Service statelessness is a design principle that is applied within the service-orientation design paradigm, in order to design scalable services by separating them from their state data whenever possible. This results in reduction of the resources consumed by a service as the actual state data management is delegated to an external component or to an architectural extension. By reducing resource consumption, the service can handle more requests in a reliable manner.

==Purpose==
The interaction of any two software programs involves keeping track of the interaction-specific data as each subsequent interaction may depend upon the outcome of the previous interaction. This becomes more important in distributed architectures where the client and the server do not exist physically on the same machine. In two-tier architectures, the responsibility of tracking this interaction-specific data rested upon the rich clients, which was not an issue as each client used to reside on an individual computer. However, within n-tier architectures, the state management responsibility shifted from the client to the application or the web server. This introduced the need for some middleware state management extensions so that the server could handle multiple concurrent client requests by deferring the actual activity-specific state data to such extensions e.g. storing session data in a database in ASP .NET applications. This helps freeing up the memory resources in favor of increasing server responsiveness and the ability to entertain more client requests.

In a service composition, a service may need to store activity-specific data in memory while it is waiting for another service to complete its processing. Consequently, in case of service-orientation, an efficient management of service activity related data becomes more important as service-orientation puts a lot of emphasis on service reuse. The service not only needs to deal with managing state data, which is created as a result of interacting with a consumer program, in the context of a particular business process but also in relation to the interactions with other types of consumer programs that are part of multiple business processes. As reusability goes up, so does the overhead of managing state data. The Service Statelessness principle provides guidelines in favor of making the service stateless by shifting away the state management overhead from the services to some other external architectural component. This further helps in the overall scalability of the service-oriented solution.

==Application==
The correct application of service statelessness requires an understanding of the various types of state information that need to be managed.

===Context data===
Within a service composition, service may be required to keep track of data that is specific to the running of a particular service activity, which is usually linked with the coordination of messages, e.g. workflows, and the associated rules that govern how the rules are to be interpreted.

===Business data===
This is the data that relates to the actual business process, run by the current service activity e.g. customer records, etc. on some occasions this type of data may need to be temporarily stored, especially if it acts as an input to the next stage within the service activity.

===Session data===
This relates to the connection information between the services e.g. when consumer programs and services are communicating back and forth, some sort of correlation may be required in order to fire the subsequent request only to the particular instance of the service as only that instance knows about the previous service interaction.

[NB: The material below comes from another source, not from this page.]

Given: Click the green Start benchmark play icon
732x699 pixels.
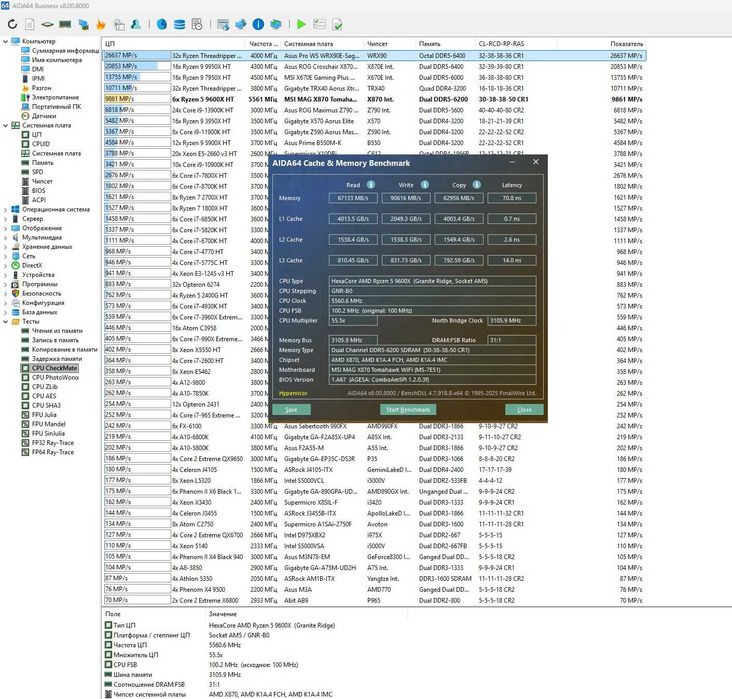Looking at the screenshot, I should point(301,24).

===Statelessness and service types===
The Service Statelessness principle could be applied to varying extents in relation to the type of the solution logic enclosed by the service.

====Task services====
The task services contain solution logic that is specific to a particular business process and hence their reuse level is low. However, these services contain context data (workflow rules) about the service activity, which is directly proportional to the size of the service composition that is being administered by the task service. As a result, designing such services with state deferral options reduces their memory footprint and makes them more responsive.

====Utility services====
These kinds of services may need to be stateful in order to provide statelessness for task and entity services. On the other hand, a highly reusable utility service, e.g. a utility service that acts as a wrapper for a legacy system, needs to be moderately stateless so that it can entertain multiple concurrent requests.

====Entity services====
Being independent of any specific business process, these services are regarded as the most reusable services. Another important factor is that they process data related to business entities and as such require higher levels of statelessness so that they are not burdened with keeping track of business data that they may need to retain in order to provide the required functionality.

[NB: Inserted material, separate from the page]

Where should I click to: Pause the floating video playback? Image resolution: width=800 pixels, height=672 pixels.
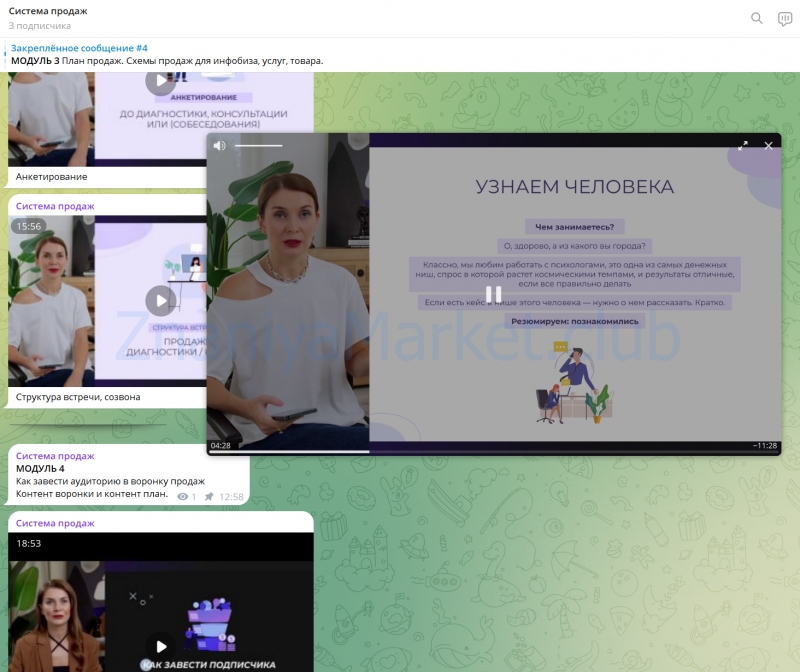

The statelessness could either be achieved by delegating state management to some shared architectural extension, e.g. a middleware product that exists outside of the service implementation boundary or to a dedicated mechanism that exists inside the service boundary e.g. a dedicated database.

==Considerations==
It may not always be possible to provide a dedicated state deferral option for each service as this clearly requires additional investment. On the other hand, using a shared state deferral option may create a dependency for the service, which may stand in way of service evolution.

The storage and retrieval of state information may inadvertently affect the response time of the service as both of these tasks may prove computationally intensive as first the data needs to be converted into the native format of the storage extension and vice versa when it comes to retrieving the same information.

Designing stateless services requires extra efforts and time as the service needs to contain logic that interfaces with the state deferral extensions. This in turn would require additional code and testing.